__SHORT PROBLEM 1__:
Answer these questions from the mailing-list reply about random number generation:
(a) How long does the Mercury code take?
(b) Which predicate produces incorrect results if Upper = max_int?
(c) How many low order bits of the seed are used?
__SHORT PROBLEM 2__: List every time measurement in microseconds that the mailing-list reply about random number generation gives.
__SHORT PROBLEM 3__: Write a continuation of the mailing-list reply about random number generation, starting right after its final sentence.

__PASSAGE SHOWN__:
[m-dev.] Re: Random number generation package

Kenneth Almquist kalmquist2 at hotmail.com
Sat Sep 1 06:39:54 AEST 2001


Thomas Conway wrote:
> If you search through the mercury-users archive, you'll see the source
> for a robust, no holes barred, RNG that I translated from George Magalia's
> "Mother of all random number generators". It'll be slower than yours,
> but it is very robust.

I found it, and it looks interesting.  Here are my comments.

1)  The C code operates on 16 bit signed values whereas the Mercury code
    operates on 15 bit unsigned values.  This change means that the
    Mercury code produces different output than the C code.  Otherwise
    the algorithms appear to be identical.

2)  The Mercury code takes 17.3 microseconds, which is an order of
    magnitude slower than the package I sent.  I cleaned up the C code,
    timed the core algorithm, and got a time of 0.34 microseconds
    to generate a 32 bit random number.  (Converting the result to
    floating point takes another 0.06 microseconds using a floating
    point multiply.)  This is not much slower than the 0.22 microseconds
    for the algorithm I used, so the algorithm is not inherently slow.

    My guess is that the efficient way to code this algorithm in Mercury
    is to extract all the values of the state into individual variables,
    compute the values which will go into the new state, and then create
    the new state.  This would result in only one memory allocation per
    call, other than the allocations required to box floats.  Three
    words of the state are used only to hold intermediate values in the
    random number generation process so this would also make the state
    smaller.

3)  The interface includes a number of ways to use the basic random
    number generation functionality.  You appear to have thought more
    about the interface issues than I have.

4)  The irange predicate produces incorrect results if Upper = max_int,
    because the expression Max + 1 overflows.  This could be fixed by
    performing the addition in floating point.

5)  Only the low order 30 bits of the seed are used.  If these bits
    are zero, then the pseudo-random sequence produced will consist of
    nothing but zeros.  To avoid this, and to avoid duplicate sequences,
    the seed should be required to be in the range 0 .. pow(2, 30) - 1.

6)  The state of the generator consists mostly of previous outputs.
    Computing the remaining 32 bits takes no more work that computing
    the next random number.  Therefore code can be written which
    efficiently distinguishes between the output of the generator and
    the output of a true source of random numbers.

7)  In an ideal random function, flipping one input bit should change a
    given output bit about 50% of the time (depending on the values of
    the remaining input bits).  In the random number generator I posted,
    this is not the case for all bits, but for each bit in the A output
    there are at least 64 input bits where this is true.  For the B
    output, which appears in the generated random numbers only as the
    low order bits of floating point numbers, the figure is 56 input bits.

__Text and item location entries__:

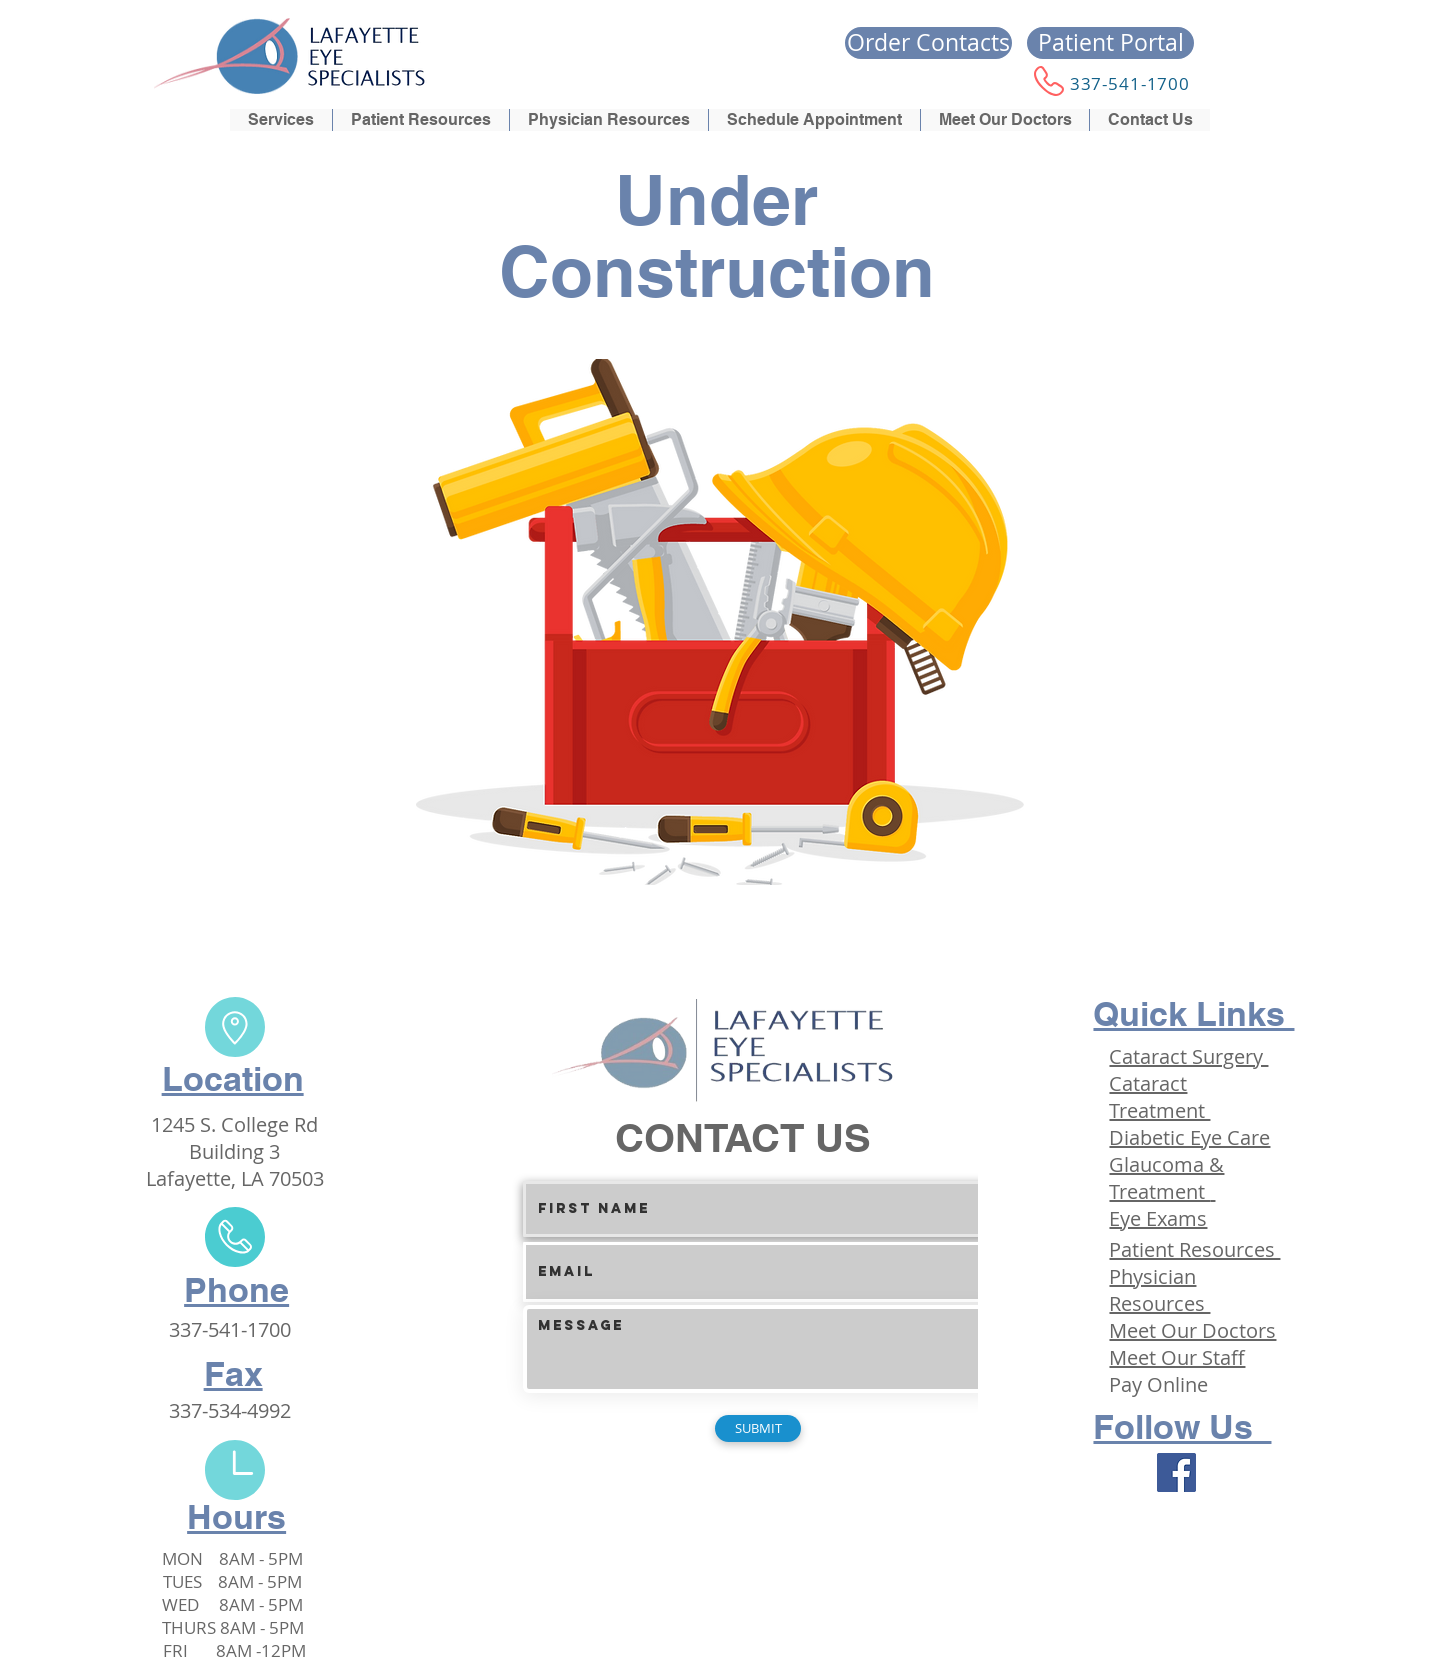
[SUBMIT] (758, 1428)
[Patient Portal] (1110, 43)
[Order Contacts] (928, 43)
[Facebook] (1176, 1472)
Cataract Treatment (1159, 1097)
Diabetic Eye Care (1189, 1137)
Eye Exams (1158, 1218)
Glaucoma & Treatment (1166, 1178)
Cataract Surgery (1188, 1056)
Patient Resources (1194, 1249)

__EXPECTED OUTPUT 1__:
(a) 17.3 microseconds
(b) The irange predicate
(c) 30 bits

__EXPECTED OUTPUT 2__: 17.3 microseconds, 0.34 microseconds, 0.06 microseconds, 0.22 microseconds

__EXPECTED OUTPUT 3__:
    For the C version of the "Mother" algorithm, the number is no more
    that 12 for any output bit, and is zero for the low order output
    bit.  For two rounds, the number varies from 7 to 23, with a median
    of 10.  The two round statistics are going to be similar to the
    statistics for nine sequential outputs (since the operation of
    converting between a state and a sequence of nine output is
    simple).  So a pattern detection algorithm might work as follows:

    Let C1 = the last nine outputs,
        C2 = another set of nine sequential outputs, and
        F2 = the output that immediately followed the outputs in C2.
    We want to predict the next output of the generator, which we will
    call F1, and we attempt to do this by exploiting the relationship
    between xor(F1, F2) and xor(C1, C2).  For each bit F2[i], we ask
    whether the corresponding bit in F1 will be the same or different.
    To do that, we look at the bits which differ between C1 and C2.
    If for every one of these bits, flipping the bit is either more
    or less likely to result in a change to bit i of the output, then
    we can make a prediction of F1[i].  The prediction will be quite
    weak, but if repeat the above operation with enough different
    values of C2, we will eventually get a large collection of
    predictions for an output bit, and combine them.

    It's hard to imagine the bit correlations discussed here actually
    mattering to any real application, so this is not a real weakness.
    It only matters if you are trying to judge how much of a margin
    the algorithm provides beyond the minimum requirements for
    pseudo-randomness.

    I notice that the function to compute half the output contains
    8 multiplications by constants and 8 addition operations.  These
    are all linear over the field of real numbers.  Then we perform
    a shift and a mask operation (equivalent to integer division with
    remainder), which are not linear.  Since we have only a couple of
    nonlinear operations, a promising area for discovering regularities
    is to look at the effect of numerical differences, rather than
    at the effect of bit flipping.  If I were going to spend more time
    on this, that is what I would look at next.  (In my package I have
    10 exclusive or's and 4 right shifts to break up patterns based
    on numerical differences.)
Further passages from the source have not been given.